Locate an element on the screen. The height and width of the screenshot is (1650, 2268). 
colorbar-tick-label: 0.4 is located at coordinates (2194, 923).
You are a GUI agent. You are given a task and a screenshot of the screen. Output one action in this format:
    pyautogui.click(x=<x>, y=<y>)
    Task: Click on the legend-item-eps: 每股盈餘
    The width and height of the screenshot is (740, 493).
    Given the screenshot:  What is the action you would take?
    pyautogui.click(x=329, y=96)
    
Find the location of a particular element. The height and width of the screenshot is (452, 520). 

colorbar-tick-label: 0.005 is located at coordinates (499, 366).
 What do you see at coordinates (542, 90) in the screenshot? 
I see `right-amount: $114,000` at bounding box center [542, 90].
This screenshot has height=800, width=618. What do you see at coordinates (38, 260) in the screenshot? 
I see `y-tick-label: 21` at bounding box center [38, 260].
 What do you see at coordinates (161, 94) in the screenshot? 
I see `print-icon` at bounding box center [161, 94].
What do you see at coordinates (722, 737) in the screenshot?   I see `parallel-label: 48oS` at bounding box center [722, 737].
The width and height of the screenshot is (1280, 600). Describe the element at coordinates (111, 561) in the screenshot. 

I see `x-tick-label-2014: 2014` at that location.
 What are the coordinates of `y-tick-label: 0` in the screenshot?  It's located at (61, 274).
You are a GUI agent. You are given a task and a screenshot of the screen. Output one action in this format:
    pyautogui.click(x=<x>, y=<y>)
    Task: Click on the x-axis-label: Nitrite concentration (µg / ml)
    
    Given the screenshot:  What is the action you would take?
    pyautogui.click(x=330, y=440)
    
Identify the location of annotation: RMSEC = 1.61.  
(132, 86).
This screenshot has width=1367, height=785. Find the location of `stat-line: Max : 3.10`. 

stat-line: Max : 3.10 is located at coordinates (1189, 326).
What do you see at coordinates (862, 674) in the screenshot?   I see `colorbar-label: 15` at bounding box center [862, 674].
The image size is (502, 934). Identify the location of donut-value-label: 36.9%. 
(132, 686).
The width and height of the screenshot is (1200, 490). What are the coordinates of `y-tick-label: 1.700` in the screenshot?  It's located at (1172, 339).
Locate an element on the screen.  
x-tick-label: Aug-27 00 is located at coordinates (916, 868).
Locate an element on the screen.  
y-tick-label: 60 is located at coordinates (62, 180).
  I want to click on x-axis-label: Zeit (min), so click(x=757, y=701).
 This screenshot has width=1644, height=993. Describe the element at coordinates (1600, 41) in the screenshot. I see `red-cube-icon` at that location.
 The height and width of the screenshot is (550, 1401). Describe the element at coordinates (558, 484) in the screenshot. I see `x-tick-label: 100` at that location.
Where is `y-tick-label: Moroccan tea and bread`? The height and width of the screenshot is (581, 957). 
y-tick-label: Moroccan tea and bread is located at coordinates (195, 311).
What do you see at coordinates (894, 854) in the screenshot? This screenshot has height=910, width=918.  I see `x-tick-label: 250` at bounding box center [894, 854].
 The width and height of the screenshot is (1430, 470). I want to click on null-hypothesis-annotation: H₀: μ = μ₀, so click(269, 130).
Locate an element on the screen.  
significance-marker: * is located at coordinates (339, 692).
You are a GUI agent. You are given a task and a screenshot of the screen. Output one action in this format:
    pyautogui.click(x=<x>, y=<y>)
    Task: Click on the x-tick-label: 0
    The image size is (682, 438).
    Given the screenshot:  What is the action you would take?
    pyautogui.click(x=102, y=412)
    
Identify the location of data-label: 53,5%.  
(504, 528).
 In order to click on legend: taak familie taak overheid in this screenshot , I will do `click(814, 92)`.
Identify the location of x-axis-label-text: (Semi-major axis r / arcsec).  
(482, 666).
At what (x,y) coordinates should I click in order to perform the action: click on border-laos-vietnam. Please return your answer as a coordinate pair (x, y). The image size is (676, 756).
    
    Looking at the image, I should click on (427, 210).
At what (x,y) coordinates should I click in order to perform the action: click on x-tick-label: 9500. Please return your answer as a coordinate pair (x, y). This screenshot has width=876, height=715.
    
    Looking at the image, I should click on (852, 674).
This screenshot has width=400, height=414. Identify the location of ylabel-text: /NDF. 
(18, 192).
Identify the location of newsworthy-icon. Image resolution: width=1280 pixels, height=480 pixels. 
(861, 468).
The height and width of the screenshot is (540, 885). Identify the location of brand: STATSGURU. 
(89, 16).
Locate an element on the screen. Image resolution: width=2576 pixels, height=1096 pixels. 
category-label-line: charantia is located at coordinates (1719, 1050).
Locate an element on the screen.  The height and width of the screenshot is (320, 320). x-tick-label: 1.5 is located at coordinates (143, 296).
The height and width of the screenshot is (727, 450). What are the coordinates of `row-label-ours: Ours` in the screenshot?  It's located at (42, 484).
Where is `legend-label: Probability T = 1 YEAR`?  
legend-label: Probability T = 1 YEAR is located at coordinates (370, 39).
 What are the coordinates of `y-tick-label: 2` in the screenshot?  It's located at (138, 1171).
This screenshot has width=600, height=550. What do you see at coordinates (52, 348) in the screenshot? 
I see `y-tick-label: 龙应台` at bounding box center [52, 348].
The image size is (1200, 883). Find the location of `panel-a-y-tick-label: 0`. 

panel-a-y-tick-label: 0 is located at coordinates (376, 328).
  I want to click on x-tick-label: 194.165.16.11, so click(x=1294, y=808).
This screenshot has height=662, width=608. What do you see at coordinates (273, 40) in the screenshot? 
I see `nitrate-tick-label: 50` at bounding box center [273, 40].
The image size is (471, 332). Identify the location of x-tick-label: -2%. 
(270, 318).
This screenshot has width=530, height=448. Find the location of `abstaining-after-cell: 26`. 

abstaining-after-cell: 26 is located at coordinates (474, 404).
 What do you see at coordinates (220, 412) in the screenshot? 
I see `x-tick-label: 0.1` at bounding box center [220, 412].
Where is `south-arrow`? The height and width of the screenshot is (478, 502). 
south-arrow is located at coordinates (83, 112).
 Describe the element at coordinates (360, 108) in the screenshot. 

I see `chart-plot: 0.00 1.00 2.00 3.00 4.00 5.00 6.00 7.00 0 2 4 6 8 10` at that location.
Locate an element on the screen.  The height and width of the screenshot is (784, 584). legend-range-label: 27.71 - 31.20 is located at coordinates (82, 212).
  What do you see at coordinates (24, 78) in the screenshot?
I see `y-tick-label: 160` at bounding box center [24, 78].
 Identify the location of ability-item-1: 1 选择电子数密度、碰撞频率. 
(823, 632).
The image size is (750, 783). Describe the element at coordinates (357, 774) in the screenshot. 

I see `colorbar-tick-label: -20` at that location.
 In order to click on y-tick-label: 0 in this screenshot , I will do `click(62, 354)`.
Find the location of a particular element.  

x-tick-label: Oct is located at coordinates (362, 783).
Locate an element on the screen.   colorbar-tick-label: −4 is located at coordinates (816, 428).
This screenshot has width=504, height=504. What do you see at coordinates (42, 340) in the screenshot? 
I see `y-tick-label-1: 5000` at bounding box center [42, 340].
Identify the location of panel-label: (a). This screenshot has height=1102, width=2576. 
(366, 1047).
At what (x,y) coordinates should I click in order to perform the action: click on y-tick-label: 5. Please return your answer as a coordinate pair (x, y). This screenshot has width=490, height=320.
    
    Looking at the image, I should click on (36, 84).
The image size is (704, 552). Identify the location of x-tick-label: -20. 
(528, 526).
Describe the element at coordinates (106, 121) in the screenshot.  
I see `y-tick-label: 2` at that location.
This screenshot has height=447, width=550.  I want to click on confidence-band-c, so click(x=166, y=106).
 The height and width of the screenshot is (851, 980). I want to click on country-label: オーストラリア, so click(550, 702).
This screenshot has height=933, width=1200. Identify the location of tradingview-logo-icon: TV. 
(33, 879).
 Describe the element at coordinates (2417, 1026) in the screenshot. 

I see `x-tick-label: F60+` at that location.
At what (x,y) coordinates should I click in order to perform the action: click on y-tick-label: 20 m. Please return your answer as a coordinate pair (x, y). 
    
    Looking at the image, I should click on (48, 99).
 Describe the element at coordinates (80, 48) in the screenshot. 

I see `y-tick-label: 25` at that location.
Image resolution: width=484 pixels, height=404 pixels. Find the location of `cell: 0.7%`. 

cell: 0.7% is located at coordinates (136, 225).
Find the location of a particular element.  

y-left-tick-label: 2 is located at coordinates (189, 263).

→ **Assignment**
Reproduce the items above word for word, from their first line through the line containing "pyautogui.click(x=329, y=96)", including both ends and nothing more.

→ **Your solution**
Locate an element on the screen. The height and width of the screenshot is (1650, 2268). 
colorbar-tick-label: 0.4 is located at coordinates (2194, 923).
You are a GUI agent. You are given a task and a screenshot of the screen. Output one action in this format:
    pyautogui.click(x=<x>, y=<y>)
    Task: Click on the legend-item-eps: 每股盈餘
    The width and height of the screenshot is (740, 493).
    Given the screenshot:  What is the action you would take?
    pyautogui.click(x=329, y=96)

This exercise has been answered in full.